===== Input data =====
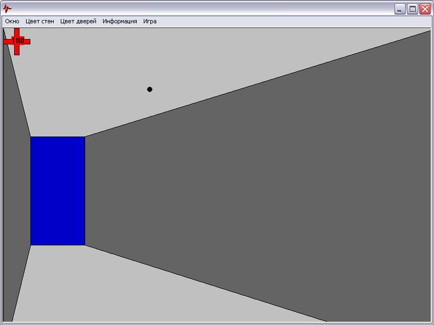Click the red heartbeat app icon in title bar

tap(7, 9)
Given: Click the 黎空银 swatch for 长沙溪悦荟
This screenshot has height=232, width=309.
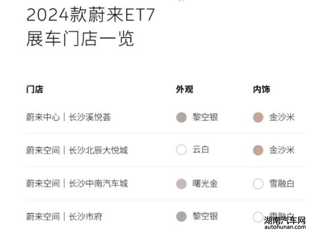Looking at the screenshot, I should tap(181, 117).
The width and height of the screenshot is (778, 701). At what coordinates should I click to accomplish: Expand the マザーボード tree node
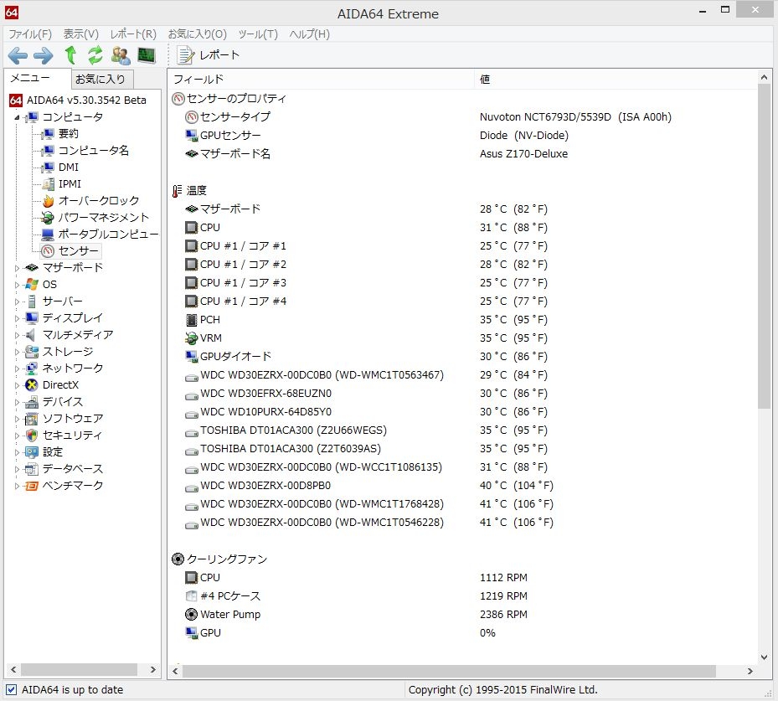click(16, 268)
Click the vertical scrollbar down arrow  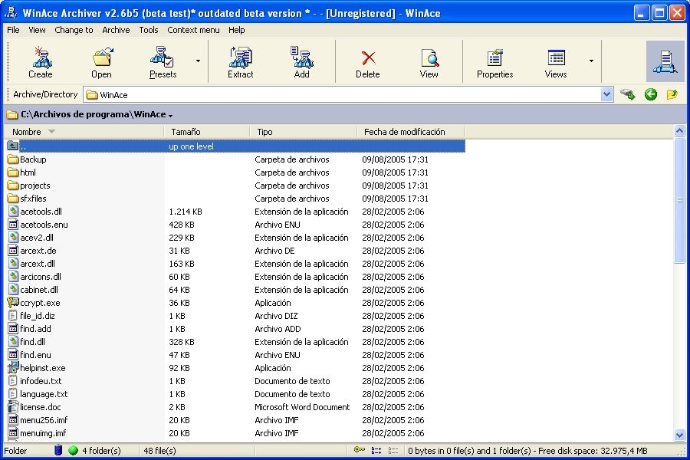[x=679, y=435]
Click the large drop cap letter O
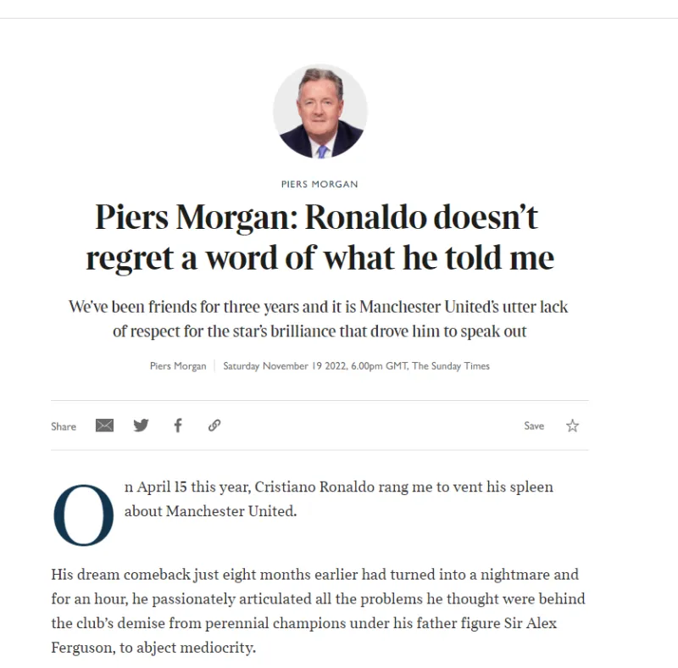Image resolution: width=678 pixels, height=668 pixels. 83,515
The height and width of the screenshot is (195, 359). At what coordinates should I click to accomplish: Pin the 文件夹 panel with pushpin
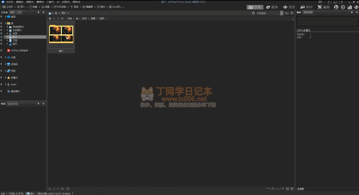pos(38,12)
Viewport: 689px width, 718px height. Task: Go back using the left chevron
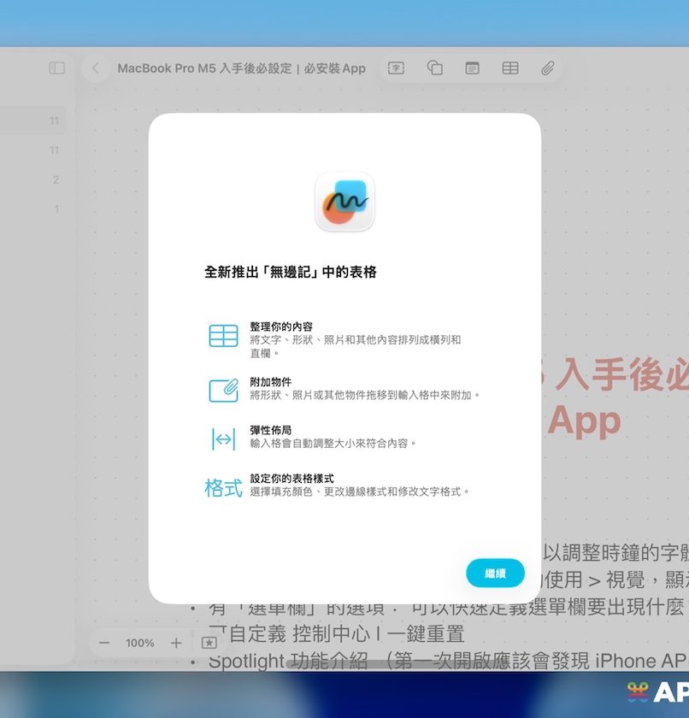[96, 68]
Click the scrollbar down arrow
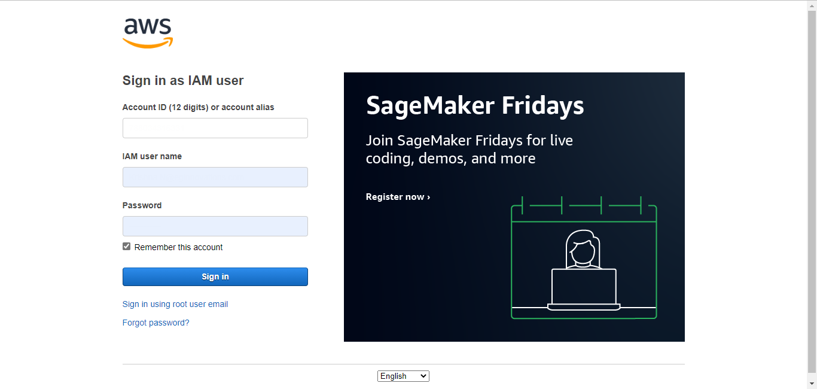The height and width of the screenshot is (389, 817). click(x=812, y=384)
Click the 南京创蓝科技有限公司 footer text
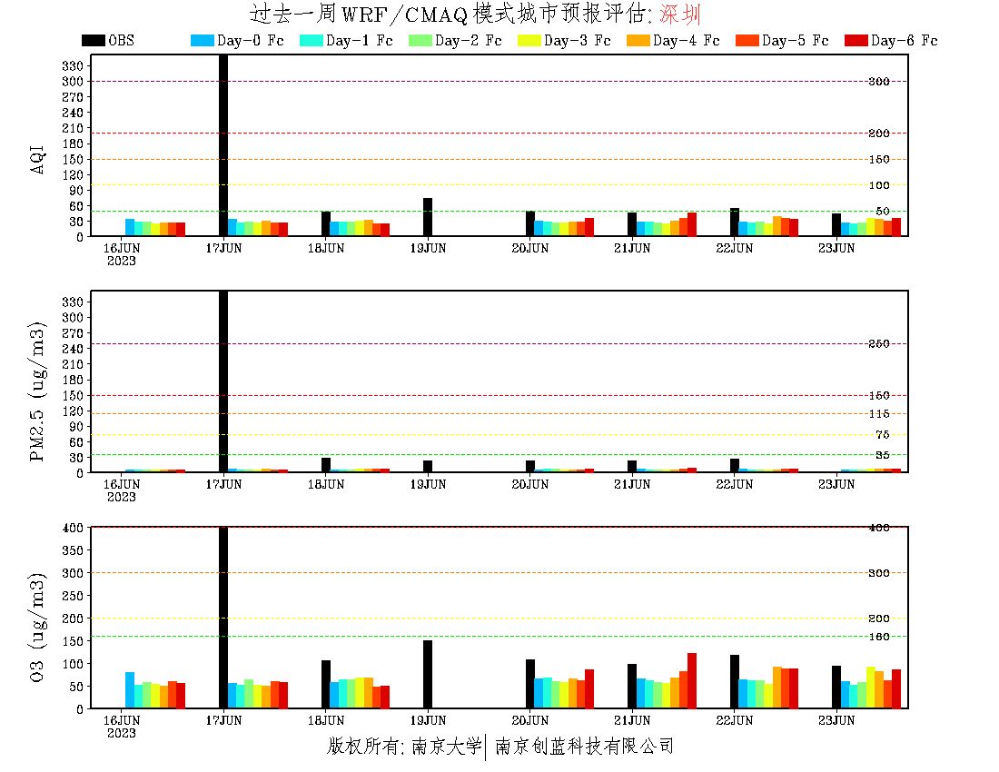 click(x=584, y=747)
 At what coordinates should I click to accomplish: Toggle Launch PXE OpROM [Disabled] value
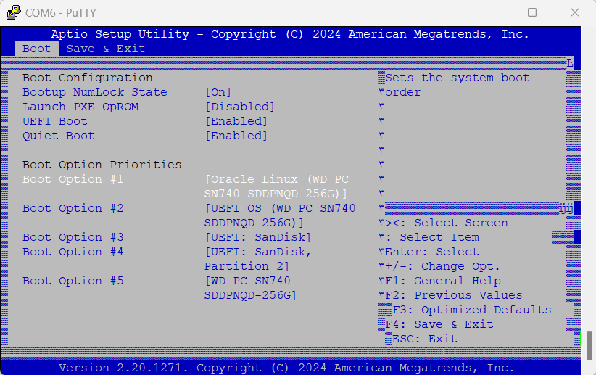coord(240,107)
=====
_Task item_
Print the lines from the line containing "Click the scrollbar down arrow" through the last line of the listing, exactly as they stand, and leave any pictures out.

_Exercise result_
Click the scrollbar down arrow
The height and width of the screenshot is (389, 817). click(x=812, y=384)
Click the 南京创蓝科技有限公司 footer text
 click(x=584, y=747)
 At what coordinates should I click to accomplish: Toggle Launch PXE OpROM [Disabled] value
coord(240,107)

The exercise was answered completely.